8. For British users, top appeal of AR/VR headsets is video gaming

A YouGov survey found that 8 per cent of British consumers currently own an AR/VR headset and that 7 per cent plan to buy one in the next 12 months. For 46 per cent of respondents, the top AR/VR use reported is video gaming. Other applications include ‘learning about destinations before I visit them’ (32 per cent), ‘learning new skills or subjects’ (24 per cent), ‘watching movies’ (24 per cent), ‘watching sport’ (17 per cent) and ‘visiting new places’ (17 per cent).
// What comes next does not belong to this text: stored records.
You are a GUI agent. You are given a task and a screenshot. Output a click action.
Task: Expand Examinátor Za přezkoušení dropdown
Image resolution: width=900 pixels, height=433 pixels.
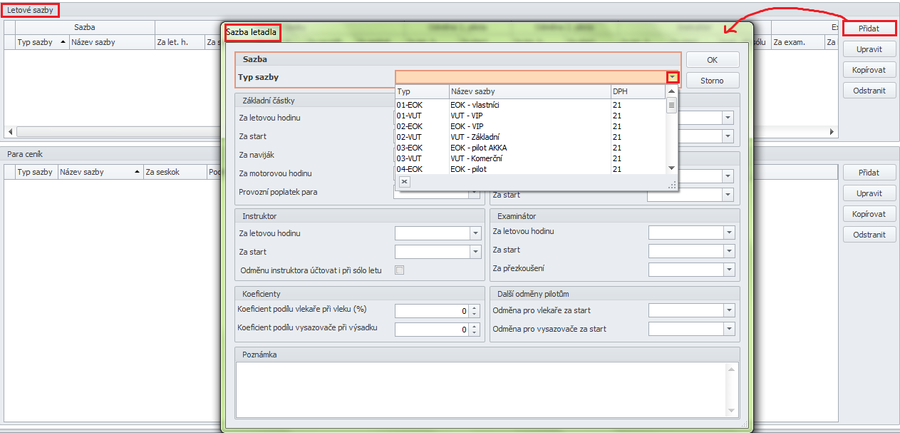coord(729,269)
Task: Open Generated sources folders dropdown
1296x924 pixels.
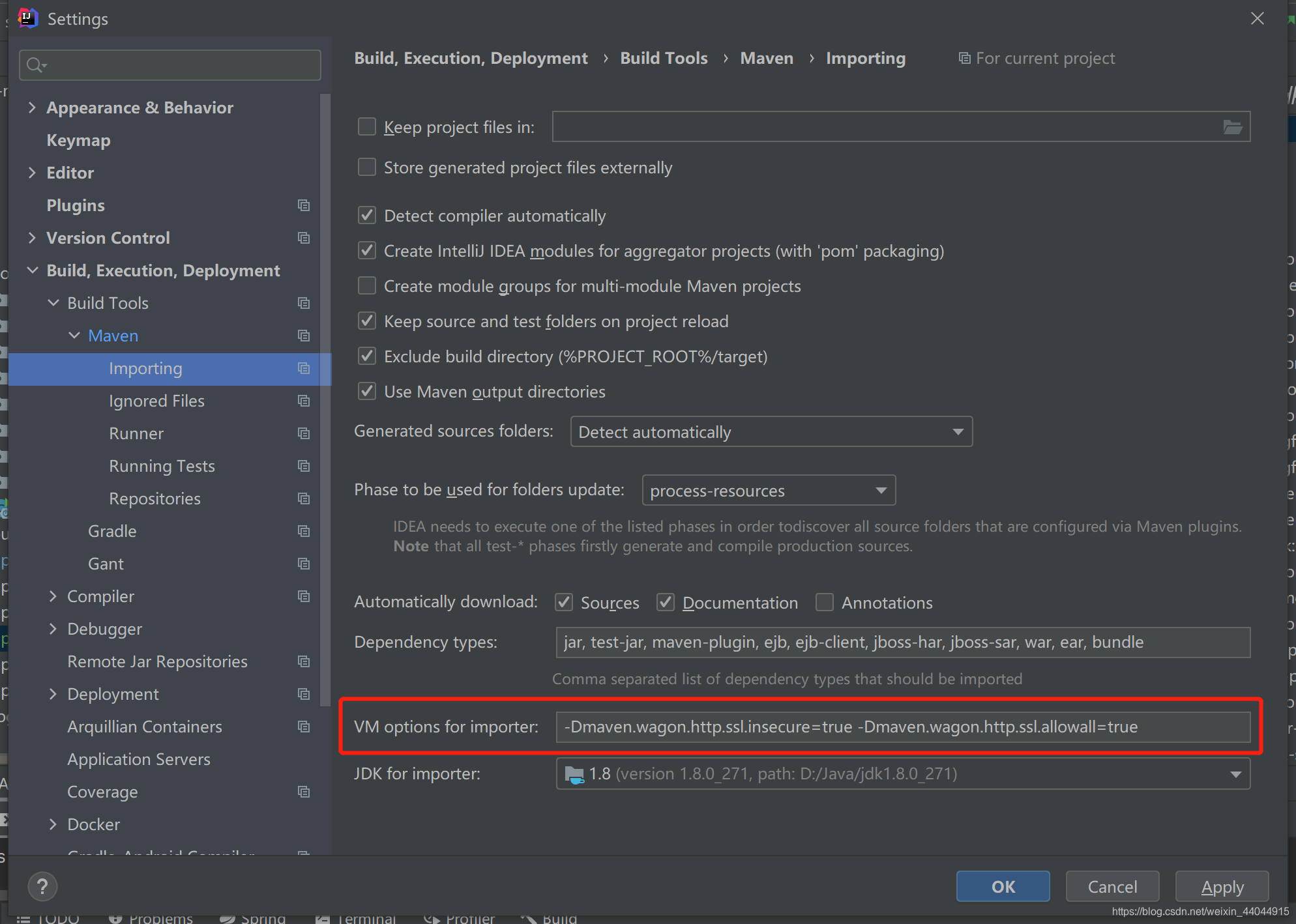Action: pyautogui.click(x=771, y=432)
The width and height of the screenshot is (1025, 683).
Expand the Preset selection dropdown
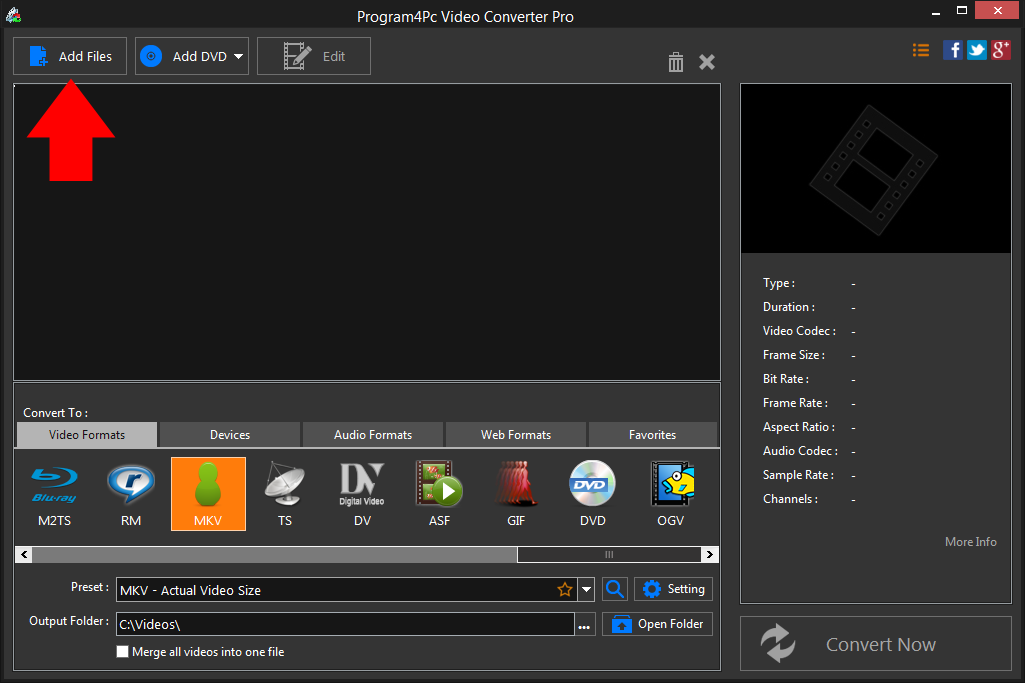(587, 589)
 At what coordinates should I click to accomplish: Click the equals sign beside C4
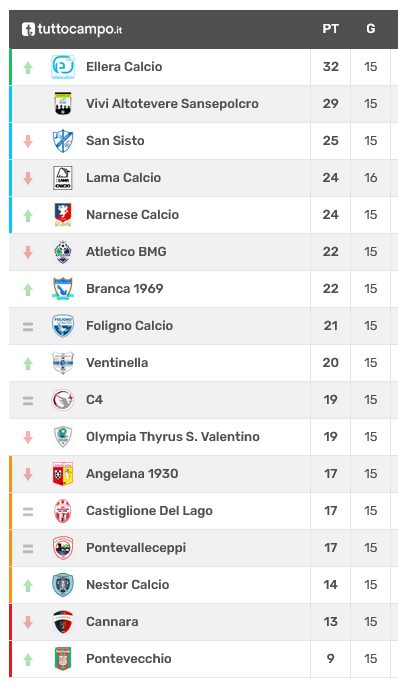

9. Performance on VR spatial navigation tests could indicate Alzheimer’s risk

Virtual reality (VR) could be used to identify a risk for developing Alzheimer’s disease, according to a study that tested 100 adults wearing VR headsets. The tests showed that participants with a known risk for Alzheimer’s showed impairment during spatial navigation tasks using VR, even though they showed no impairment on other cognitive tests.

10. Researchers identify ‘Inception’-like vulnerability in Meta Quest

Researchers at the University of Chicago have identified an “Inception”-like security vulnerability in Meta’s Quest virtual reality (VR) system in which hackers can inject malicious code into the system, then trap users inside a malicious clone of the VR environment and applications. While the user experiences what appears like the usual VR environment, the hacker can record and modify passwords and actions. “Only 37% of users noticed the momentary visual ‘glitch’ when the inception attack began, and all but 1 user attributed it to imperfections in the VR platform,” the researchers write. To date, such attacks have not been observed in the wild and Meta says it plans to review the study’s findings, MIT Technology Review reports.